To nie jest wrogie przejęcie, bo w innym wypadku Transaero groziło bankructwo. W efekcie powstanie silna grupa lotnicza, a państwo nie będzie musiało dopłacać do lotów Transaero. Wraz z przejęciem konkurenta Aerofłot/Transaero oraz inne linie lotnicze należące do tej grupy, w tym niskokosztowa Pobieda będą razem kontrolować prawie 60 proc. rynku rosyjskiego.
Aerofłot od kilku miesięcy nie ukrywał, że silnie odczuwa trudną sytuację gospodarczą w Rosji. Dotkliwa była zwłaszcza niemożność wypełnienia samolotów w klasie ekonomicznej, bo mniej zamożni Rosjanie po prostu przestali latać. Przewoźnik zrezygnował z dostaw samolotów, odwołał połączenia - między innymi na trasie Moskwa-Kraków.

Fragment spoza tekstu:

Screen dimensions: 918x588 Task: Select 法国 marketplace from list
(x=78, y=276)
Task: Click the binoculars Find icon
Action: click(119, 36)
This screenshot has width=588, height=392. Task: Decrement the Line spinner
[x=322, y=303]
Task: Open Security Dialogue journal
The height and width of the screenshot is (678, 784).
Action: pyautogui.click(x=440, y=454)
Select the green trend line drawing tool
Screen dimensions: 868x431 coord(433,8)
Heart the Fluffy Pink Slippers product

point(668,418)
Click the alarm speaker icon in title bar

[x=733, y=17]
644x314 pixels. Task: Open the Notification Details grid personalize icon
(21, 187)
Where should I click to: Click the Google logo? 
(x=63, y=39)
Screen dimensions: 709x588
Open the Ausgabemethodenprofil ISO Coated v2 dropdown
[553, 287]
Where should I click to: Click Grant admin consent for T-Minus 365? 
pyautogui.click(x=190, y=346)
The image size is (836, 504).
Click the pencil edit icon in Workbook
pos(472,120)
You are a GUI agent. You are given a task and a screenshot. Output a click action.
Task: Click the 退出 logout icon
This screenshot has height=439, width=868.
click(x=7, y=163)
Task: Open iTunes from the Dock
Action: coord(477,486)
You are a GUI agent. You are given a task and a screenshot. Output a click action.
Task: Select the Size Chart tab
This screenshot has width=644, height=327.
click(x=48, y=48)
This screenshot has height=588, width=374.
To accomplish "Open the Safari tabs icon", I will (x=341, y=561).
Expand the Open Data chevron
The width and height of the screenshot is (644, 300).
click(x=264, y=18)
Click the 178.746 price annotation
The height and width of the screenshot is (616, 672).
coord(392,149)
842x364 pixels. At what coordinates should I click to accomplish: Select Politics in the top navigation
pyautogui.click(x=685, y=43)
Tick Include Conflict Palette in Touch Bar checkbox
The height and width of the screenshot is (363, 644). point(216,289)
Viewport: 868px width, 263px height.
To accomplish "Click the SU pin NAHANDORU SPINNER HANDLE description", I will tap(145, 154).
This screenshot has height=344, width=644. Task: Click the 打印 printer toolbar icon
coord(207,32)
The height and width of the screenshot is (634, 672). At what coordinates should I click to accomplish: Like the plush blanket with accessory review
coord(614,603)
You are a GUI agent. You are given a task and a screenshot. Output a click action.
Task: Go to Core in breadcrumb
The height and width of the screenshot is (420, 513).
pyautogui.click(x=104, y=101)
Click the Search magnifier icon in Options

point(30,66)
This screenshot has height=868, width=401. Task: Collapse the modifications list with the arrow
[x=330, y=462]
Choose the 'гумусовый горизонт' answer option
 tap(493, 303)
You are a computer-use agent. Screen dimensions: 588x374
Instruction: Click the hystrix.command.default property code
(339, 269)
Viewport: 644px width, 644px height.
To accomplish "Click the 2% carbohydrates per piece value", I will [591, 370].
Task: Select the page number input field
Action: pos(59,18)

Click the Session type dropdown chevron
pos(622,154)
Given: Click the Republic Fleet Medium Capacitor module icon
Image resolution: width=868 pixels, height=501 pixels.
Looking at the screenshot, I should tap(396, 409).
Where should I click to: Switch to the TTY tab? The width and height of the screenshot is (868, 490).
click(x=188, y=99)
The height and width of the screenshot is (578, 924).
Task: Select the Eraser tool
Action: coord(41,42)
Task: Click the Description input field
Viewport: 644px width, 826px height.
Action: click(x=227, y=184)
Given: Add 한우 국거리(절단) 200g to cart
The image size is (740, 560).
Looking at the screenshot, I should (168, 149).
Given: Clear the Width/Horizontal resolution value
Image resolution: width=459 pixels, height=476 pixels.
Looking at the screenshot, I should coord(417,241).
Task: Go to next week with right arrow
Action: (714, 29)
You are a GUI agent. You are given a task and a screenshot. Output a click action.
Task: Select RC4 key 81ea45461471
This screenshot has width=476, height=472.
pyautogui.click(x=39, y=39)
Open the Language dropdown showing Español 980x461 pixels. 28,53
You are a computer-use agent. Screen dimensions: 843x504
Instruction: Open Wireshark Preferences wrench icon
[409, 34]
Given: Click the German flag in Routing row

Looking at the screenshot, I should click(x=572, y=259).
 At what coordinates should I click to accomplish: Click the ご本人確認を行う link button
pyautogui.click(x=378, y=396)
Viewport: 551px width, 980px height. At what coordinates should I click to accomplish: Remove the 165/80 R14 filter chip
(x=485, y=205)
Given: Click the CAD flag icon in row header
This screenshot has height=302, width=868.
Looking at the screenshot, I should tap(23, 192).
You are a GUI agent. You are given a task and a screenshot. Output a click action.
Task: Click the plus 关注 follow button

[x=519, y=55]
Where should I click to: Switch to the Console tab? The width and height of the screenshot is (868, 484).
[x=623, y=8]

Ale i skorzystał na tym, że zagraniczni przewoźnicy ograniczyli swoją siatkę rosyjską. Ostatnio Lufthansa informowała o rezygnacji z lotów do niektórych rosyjskich portów, w tym do Niżnego Nowgorodu, Samary i na moskiewskie lotnisko Wnukowo.
Rząd rosyjski nie chciał już płacić za utrzymanie Transaero, które teraz przejdzie ostrą transformację. Także udzielając wsparcia finansowego postawił Transaero ostre warunki kompensacyjne wykonywania tanich połączeń na trasach krajowych.
Linia powstała w 1990 roku i była pierwszą prywatną linią w Rosji .Ale o ile Aerofłot był stale dofinansowywany przez państwo (dostaje pieniądze m.in z opłat za przeloty innych przewoźników nad Syberią- ok 300 mln dolarów rocznie) i odnotowywał zysk, o tyle Transaero, który o pierwszych kłopotach informował w końcu 2014 roku w I połowie 2015 roku zanotował stratę w wysokości 127 mln dolarów (8,5 mld rubli).
Oprócz tego linia jest zadłużona i jej zobowiązania krótkoterminowe wyniosły na koniec czerwca 2015 107,2 mld rubli. Państwo próbowało ratować Transaero, ale nie miało takiego gestu, jak w przypadku Aerofłotu - upadający przewoźnik dostał gwarancje państwa na kredyt w wysokości 9 mld rubli, jakiego udzielił mu państwowy VTB Bank. To wystarczyło jedynie na utrzymanie normalnych operacji do końca stycznia 2015.